**WORK TO BE COMPLETED**
Pull out every line of the data below that contains the word "input", and list those lines.
#### GIVEN DATA ####
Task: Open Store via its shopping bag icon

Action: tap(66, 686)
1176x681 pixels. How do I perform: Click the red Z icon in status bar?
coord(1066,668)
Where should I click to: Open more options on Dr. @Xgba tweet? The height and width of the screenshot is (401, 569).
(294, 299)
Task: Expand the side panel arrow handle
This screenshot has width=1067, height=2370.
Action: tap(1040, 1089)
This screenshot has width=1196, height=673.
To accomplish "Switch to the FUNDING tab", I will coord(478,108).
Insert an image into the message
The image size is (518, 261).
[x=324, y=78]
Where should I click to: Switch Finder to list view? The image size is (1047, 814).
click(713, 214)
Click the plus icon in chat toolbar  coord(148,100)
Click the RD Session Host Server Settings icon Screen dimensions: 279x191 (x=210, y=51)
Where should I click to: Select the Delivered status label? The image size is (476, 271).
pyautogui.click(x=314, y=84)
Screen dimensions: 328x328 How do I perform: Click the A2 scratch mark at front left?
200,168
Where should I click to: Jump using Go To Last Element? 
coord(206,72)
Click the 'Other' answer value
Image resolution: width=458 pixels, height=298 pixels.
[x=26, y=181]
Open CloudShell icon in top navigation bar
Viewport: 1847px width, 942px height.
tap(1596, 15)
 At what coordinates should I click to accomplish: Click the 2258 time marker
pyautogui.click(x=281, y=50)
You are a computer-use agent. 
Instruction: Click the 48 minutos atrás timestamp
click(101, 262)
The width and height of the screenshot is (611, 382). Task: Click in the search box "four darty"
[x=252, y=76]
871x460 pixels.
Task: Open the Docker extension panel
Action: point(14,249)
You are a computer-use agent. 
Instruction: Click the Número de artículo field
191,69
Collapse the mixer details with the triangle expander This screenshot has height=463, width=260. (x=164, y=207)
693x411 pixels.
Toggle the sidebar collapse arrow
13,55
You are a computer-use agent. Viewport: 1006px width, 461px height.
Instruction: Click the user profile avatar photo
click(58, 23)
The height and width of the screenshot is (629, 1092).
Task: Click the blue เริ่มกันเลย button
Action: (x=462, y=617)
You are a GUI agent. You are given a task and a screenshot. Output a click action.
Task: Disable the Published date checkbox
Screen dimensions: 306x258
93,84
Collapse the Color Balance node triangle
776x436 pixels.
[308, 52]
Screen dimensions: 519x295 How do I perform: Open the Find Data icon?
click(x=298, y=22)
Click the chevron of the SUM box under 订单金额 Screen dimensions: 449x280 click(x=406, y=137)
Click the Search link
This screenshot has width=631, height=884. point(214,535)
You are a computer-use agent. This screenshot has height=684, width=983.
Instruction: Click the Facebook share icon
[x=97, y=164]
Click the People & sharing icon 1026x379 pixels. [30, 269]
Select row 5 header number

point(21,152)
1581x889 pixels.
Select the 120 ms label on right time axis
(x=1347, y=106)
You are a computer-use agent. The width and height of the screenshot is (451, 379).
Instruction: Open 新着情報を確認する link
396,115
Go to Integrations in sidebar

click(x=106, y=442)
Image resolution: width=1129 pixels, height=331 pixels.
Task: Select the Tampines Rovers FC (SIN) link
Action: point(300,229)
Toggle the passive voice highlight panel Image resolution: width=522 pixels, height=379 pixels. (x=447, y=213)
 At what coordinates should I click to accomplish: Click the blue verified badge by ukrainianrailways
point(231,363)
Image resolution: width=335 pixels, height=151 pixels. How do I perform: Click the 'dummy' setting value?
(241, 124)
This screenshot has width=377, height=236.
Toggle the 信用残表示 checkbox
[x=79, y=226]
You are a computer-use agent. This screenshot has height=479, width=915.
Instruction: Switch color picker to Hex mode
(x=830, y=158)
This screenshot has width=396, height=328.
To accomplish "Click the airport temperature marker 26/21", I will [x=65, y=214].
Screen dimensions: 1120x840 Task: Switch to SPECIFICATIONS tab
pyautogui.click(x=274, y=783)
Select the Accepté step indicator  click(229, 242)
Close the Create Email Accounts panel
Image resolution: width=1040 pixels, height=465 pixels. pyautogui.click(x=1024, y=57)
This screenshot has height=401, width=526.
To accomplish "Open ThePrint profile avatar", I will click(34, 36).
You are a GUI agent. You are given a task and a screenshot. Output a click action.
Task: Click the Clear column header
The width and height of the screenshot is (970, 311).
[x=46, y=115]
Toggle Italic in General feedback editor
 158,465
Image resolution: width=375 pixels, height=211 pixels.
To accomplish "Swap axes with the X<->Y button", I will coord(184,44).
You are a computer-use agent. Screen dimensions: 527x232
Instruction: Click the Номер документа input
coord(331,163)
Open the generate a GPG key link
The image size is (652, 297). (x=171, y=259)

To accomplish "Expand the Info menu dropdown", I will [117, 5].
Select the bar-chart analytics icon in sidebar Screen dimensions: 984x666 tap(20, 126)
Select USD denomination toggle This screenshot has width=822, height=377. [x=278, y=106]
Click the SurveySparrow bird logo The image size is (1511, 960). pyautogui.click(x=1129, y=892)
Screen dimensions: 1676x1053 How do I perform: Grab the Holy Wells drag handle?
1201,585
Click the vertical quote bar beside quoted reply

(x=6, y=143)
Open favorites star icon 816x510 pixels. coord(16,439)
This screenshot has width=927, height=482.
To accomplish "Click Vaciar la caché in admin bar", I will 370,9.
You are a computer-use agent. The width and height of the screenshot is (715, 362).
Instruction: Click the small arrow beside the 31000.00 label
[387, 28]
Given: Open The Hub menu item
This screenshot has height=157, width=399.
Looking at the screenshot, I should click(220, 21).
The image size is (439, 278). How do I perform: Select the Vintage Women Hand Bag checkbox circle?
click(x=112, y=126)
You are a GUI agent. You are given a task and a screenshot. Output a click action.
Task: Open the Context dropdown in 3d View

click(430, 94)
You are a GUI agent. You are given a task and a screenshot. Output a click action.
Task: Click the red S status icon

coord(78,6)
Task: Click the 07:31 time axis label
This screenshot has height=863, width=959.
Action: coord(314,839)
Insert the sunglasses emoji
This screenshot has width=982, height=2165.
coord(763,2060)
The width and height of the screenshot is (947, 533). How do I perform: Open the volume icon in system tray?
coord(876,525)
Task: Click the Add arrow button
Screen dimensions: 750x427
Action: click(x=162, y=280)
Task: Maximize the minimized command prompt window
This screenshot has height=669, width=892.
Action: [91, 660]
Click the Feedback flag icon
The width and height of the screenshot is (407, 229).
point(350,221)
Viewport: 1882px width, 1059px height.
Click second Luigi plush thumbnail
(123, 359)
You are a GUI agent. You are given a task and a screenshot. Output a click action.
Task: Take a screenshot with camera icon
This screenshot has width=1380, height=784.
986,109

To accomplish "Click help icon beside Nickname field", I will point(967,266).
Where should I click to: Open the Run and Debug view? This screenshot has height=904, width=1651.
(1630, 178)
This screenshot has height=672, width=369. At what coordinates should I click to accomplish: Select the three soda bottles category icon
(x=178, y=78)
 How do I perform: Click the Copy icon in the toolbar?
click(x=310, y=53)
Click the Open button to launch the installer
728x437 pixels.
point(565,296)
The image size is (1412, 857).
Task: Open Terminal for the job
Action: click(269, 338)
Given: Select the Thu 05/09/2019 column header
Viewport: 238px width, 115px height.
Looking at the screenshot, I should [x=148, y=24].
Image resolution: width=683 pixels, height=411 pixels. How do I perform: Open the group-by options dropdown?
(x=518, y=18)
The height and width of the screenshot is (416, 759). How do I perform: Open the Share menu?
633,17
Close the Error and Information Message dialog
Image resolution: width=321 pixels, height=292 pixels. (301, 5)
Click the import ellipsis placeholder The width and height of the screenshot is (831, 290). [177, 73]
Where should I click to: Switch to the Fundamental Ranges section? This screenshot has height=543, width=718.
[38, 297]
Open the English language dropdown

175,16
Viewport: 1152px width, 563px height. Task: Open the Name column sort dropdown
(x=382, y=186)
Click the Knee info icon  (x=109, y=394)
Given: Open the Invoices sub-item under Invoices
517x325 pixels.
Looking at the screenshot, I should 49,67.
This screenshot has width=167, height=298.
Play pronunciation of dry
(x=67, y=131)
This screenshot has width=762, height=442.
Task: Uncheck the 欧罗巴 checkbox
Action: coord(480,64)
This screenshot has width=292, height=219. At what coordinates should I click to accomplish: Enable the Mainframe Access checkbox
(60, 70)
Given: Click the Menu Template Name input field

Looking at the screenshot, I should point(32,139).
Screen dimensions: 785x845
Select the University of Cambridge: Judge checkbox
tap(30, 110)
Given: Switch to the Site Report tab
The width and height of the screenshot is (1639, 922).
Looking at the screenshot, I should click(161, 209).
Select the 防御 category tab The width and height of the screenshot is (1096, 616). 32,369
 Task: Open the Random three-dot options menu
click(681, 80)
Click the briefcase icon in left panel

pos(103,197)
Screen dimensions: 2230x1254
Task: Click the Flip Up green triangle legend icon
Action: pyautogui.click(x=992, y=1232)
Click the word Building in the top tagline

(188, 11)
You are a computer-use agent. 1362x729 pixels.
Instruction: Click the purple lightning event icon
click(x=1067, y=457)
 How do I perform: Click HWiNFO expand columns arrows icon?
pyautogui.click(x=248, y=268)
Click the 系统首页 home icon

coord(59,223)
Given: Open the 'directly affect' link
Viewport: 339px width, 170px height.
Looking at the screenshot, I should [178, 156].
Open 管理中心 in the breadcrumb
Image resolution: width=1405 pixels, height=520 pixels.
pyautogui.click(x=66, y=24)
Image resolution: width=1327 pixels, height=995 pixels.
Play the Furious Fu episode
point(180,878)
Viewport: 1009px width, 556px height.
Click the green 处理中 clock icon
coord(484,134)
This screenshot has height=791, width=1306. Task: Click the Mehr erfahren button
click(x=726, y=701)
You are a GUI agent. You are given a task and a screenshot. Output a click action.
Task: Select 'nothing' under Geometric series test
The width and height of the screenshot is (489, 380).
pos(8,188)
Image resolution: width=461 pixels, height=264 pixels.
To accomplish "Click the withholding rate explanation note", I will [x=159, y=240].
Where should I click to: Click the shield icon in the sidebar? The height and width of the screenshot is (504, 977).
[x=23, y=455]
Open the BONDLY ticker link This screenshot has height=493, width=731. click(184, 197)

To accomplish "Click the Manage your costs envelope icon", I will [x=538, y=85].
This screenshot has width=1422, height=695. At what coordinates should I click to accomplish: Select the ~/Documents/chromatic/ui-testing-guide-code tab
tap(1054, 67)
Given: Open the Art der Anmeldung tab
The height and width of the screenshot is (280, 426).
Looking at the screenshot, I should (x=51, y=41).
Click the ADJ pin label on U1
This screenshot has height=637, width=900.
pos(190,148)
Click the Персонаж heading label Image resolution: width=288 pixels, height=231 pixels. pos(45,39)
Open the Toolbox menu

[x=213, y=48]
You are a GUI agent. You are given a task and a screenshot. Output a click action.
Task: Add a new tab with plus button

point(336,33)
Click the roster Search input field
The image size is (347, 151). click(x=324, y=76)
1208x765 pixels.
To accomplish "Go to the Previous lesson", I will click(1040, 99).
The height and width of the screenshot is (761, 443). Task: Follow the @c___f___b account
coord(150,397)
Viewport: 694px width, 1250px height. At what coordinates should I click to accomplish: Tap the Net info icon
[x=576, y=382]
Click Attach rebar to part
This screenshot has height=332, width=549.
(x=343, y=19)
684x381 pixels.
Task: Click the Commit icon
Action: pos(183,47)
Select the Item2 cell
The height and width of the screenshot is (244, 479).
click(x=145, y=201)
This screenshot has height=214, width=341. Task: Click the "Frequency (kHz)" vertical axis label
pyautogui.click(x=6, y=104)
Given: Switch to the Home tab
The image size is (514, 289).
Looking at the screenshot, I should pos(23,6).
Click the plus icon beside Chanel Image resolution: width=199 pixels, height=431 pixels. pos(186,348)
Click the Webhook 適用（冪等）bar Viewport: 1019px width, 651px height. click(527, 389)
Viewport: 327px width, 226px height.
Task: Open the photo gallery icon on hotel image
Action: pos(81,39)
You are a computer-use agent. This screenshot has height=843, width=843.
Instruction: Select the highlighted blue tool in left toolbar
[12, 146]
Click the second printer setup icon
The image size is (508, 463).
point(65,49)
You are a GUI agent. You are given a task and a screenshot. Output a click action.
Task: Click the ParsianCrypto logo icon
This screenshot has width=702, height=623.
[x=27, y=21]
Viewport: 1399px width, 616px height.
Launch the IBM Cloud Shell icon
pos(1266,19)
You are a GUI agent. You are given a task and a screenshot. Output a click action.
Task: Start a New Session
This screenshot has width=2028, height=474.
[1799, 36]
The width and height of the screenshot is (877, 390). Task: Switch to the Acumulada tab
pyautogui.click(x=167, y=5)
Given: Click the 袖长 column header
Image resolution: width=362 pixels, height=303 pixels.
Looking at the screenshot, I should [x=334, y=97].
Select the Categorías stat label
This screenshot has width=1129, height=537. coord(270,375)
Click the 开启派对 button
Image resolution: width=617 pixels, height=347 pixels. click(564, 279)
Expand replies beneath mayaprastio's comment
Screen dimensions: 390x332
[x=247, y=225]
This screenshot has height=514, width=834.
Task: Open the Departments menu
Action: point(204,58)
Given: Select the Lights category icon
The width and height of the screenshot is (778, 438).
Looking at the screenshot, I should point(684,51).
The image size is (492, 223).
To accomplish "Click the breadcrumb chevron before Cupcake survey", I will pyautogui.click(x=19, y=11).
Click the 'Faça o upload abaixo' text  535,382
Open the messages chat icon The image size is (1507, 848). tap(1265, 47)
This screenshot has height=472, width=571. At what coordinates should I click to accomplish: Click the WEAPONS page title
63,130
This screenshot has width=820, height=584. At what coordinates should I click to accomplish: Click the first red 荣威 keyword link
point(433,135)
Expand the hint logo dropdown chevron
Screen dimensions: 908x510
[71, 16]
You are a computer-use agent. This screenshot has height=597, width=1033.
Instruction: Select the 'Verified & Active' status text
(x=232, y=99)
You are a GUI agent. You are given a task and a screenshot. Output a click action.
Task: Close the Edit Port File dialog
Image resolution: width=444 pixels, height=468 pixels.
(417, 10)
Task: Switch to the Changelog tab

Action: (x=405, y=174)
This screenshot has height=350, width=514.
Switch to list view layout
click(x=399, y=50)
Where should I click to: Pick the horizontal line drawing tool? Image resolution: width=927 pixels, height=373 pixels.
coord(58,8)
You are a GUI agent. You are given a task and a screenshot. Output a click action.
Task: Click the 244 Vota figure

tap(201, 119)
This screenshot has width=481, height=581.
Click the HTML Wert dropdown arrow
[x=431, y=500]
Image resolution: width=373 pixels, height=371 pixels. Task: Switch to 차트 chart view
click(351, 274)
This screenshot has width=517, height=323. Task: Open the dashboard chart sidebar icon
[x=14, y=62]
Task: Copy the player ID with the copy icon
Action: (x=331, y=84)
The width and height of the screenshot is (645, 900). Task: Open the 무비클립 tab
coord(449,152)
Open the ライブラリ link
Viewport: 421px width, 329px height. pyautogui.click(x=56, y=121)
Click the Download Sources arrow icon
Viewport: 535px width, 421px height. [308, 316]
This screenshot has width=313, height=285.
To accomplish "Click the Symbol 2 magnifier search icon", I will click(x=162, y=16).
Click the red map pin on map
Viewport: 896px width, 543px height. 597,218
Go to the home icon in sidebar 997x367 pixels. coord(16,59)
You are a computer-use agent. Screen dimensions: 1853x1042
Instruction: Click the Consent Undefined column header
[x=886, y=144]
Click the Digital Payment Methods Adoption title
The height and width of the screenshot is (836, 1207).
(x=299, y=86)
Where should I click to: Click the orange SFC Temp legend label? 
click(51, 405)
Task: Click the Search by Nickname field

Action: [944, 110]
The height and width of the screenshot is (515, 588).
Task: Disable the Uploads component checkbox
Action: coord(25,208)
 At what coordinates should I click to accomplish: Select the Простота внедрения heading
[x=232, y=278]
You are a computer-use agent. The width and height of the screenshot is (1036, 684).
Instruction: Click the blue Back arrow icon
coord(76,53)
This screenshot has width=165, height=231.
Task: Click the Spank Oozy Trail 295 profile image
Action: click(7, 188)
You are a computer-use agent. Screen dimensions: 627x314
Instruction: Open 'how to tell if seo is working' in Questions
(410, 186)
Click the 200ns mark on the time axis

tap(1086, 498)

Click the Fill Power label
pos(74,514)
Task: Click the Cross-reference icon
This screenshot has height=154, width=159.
####
**FULL OUTPUT**
Instruction: Click the Номер документа input
Given: Click the Menu Template Name input field
Click the roster Search input field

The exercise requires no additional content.